А Богун, выйдя стремительно из палатки Дорошенко, вскочил на коня и бурным вихрем помчался в зловеще алевшую даль. В сердце его бушевал ураган, и оно билось громко о старую, славную грудь, заставляя гнать коня бешено, неудержимо.
За плоскогорьем, покато поднимавшимся к горизонту, начинались отлогости, — байраки и узкие, заросшие грабом яры; в одном из таких яров был спрятан и дожидался своего атамана небольшой отряд удальцов, отчаянных головорезов, готовых с восторгом броситься на всякую опасность, даже на самую смерть… К этой-то ватаге и подскакал на взмыленном коне Богун.
— Панове–братья! — обратился он к отряду задыхающимся голосом. — Гетман наш Дорошенко изменил народу! Он навел на наш ограбленный край орды татар и полчища турок для защиты своих прав, но на погибель народу! Нехристи, изуверы все жгут, всех режут, над всем издеваются…
— Издеваются, изверги, — загомонили возбужденные казаки. — Все в ужасе бежит из родных сел на чужбину, покидает свое добро…
— Скоро совсем опустынятся и одичают наши села, поля, наши степи, — отозвались атаманы. — Все, что только могло двинуться, бежало на тот бок Днепра.

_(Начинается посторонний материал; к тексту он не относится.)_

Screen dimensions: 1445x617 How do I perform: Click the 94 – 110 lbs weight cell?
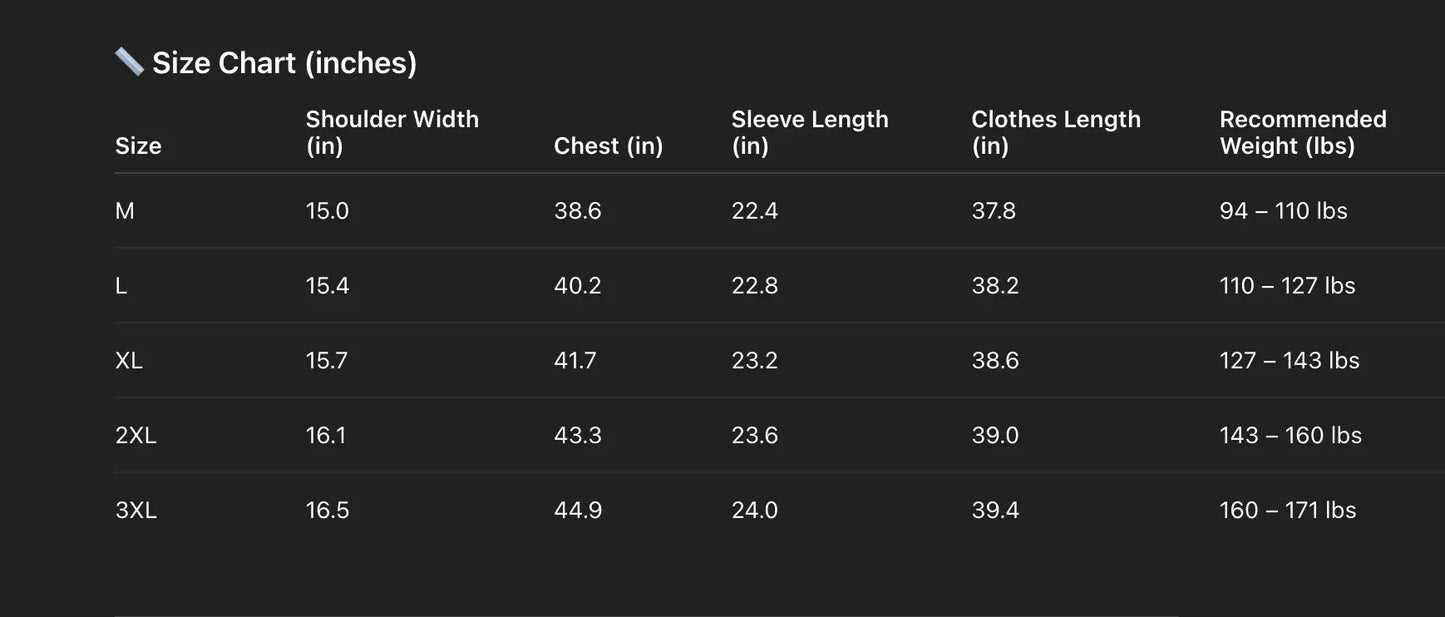[1283, 211]
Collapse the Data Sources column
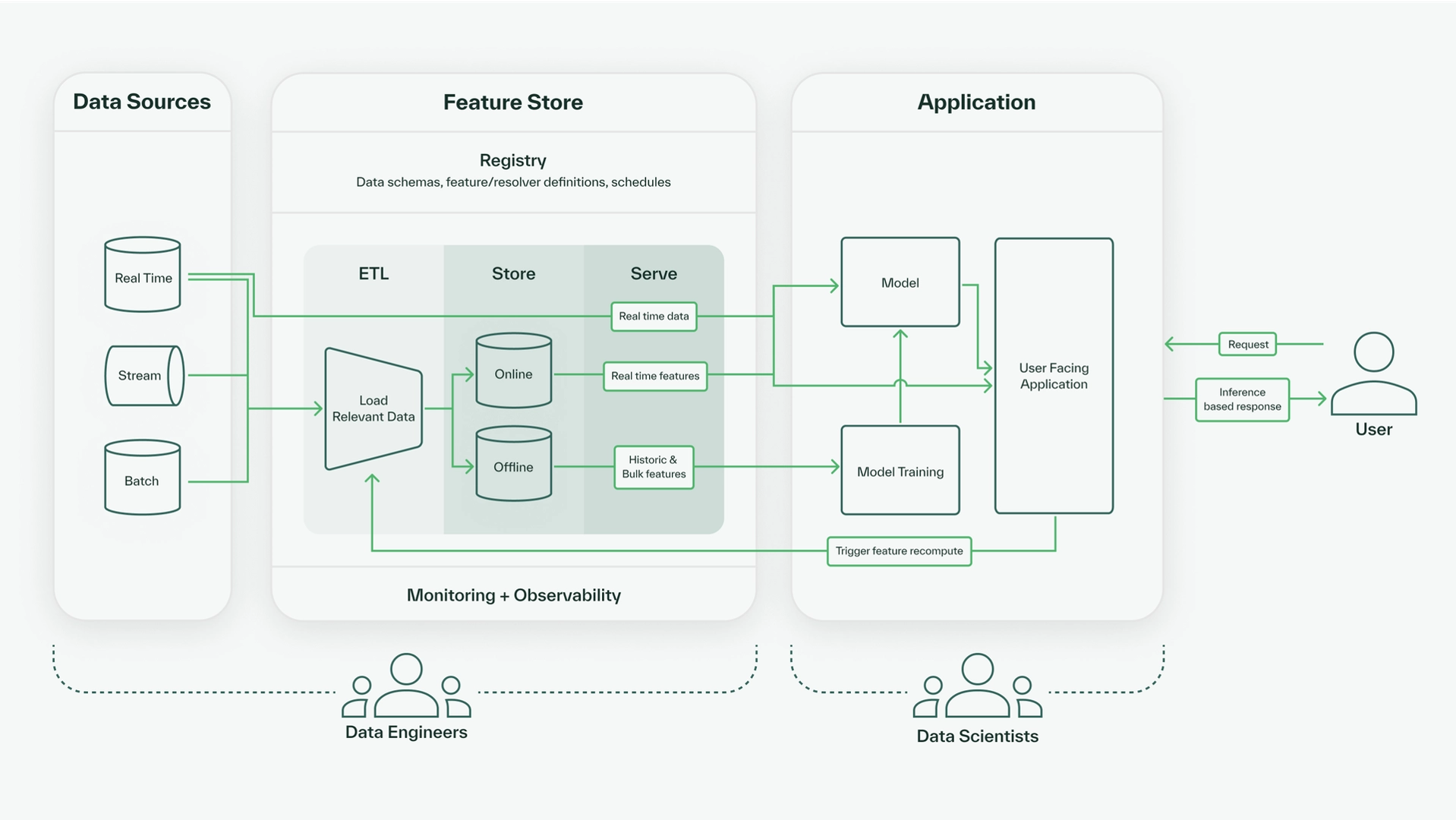This screenshot has height=820, width=1456. coord(142,101)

Скоро и собаки здесь не останется.
— Бежало! — усмехнулись горько иные. — Коли ятаган либо аркан не перетрет шеи, то убегут… Всюду горят села, а в дыму шныряют проклятые черти, — так куда ж им, несчастным, бежать?

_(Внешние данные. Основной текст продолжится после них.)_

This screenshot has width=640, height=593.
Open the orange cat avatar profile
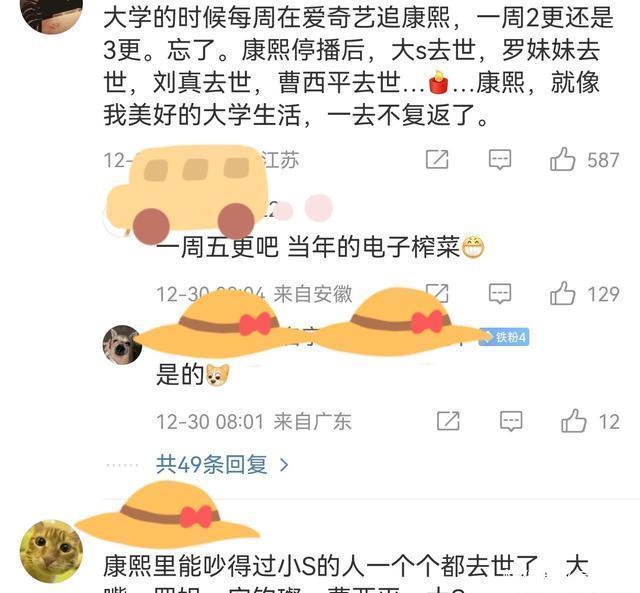[x=51, y=551]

— Некуда, некуда! — крикнул Богун. — И все гибнут: и стар и млад… Что ж, братцы, ужели в нашей, обойденной Богом земле, не найдется верных сынов, которые бы полетели орлами на этих демонов? Ужели не найдется завзятцев, какие бы спасли хоть десяток несчастных, и каких бы не устрашила ни мука, ни смерть?
— Как не найтись? — отозвались дружно казаки. — Да ты только укажи, любый батько, а голов своих мы считать уж не станем!

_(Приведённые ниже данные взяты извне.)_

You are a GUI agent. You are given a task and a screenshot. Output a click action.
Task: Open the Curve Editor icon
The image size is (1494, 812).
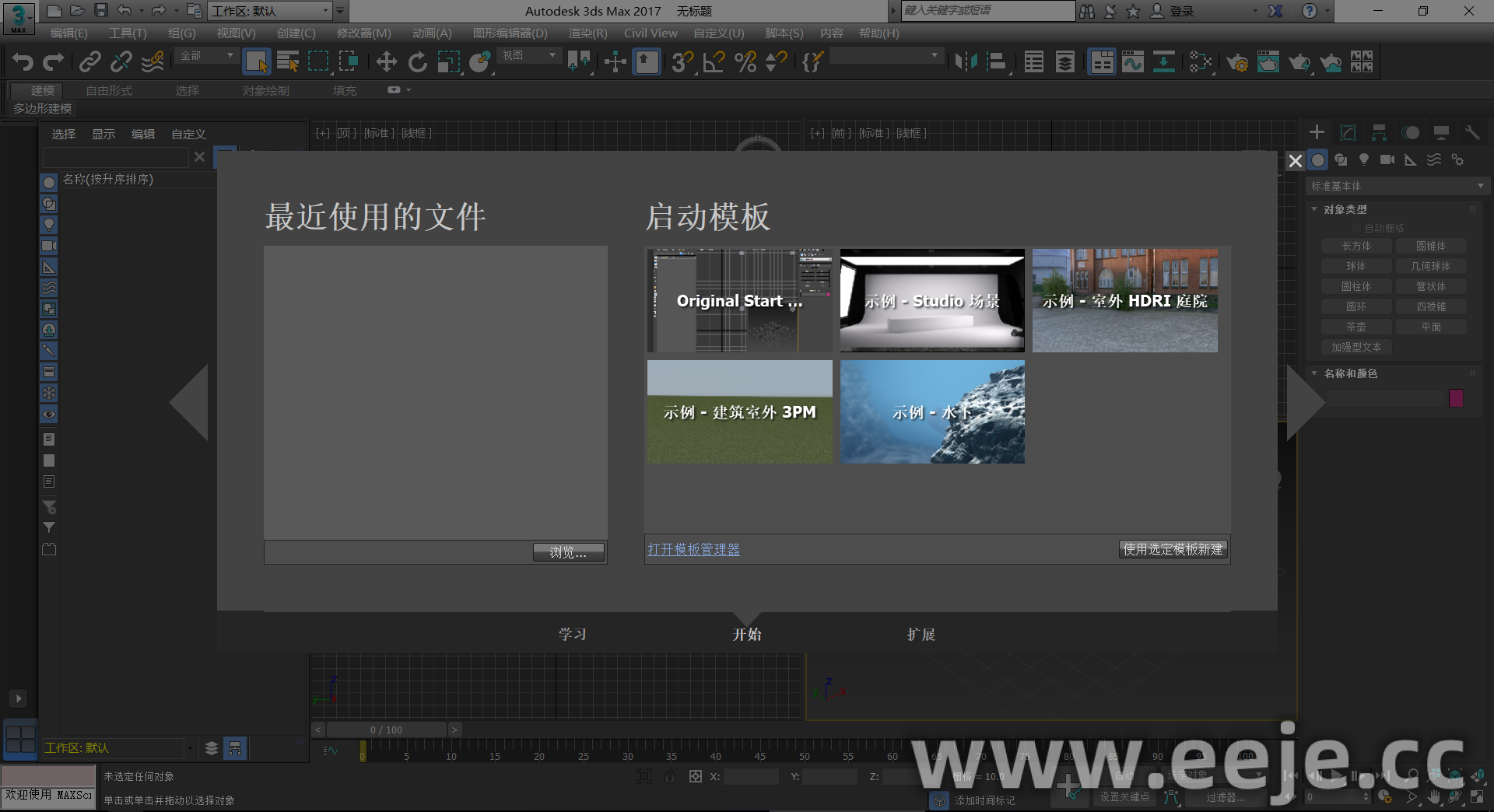pyautogui.click(x=1133, y=62)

— Эка невидаль — смерть! — подхватили другие. — Да нам чарка горилки дороже, чем жизнь! Ей–богу, правда!
— А локшить бусурман уж так любо, — выхватился один удалой голос, — что я трижды готов умереть за эту потеху!
— Так, так — молодец! — загомонили бодро и весело все.
— Спасибо вам, братья! — проговорил тронутым голосом Богун. — А уж мне-то найрадостней будет умереть за мой родной люд! Не будем же гаить хвылыны! Там шкварчат в огне и плавают в крови наши братья и сестры! Гайда, вперед!..
И все двинулись смело, отважно за своим горячо любимым полковником, не помышляя даже о том, что в темной глубине ночи ждет их неизбежная смерть.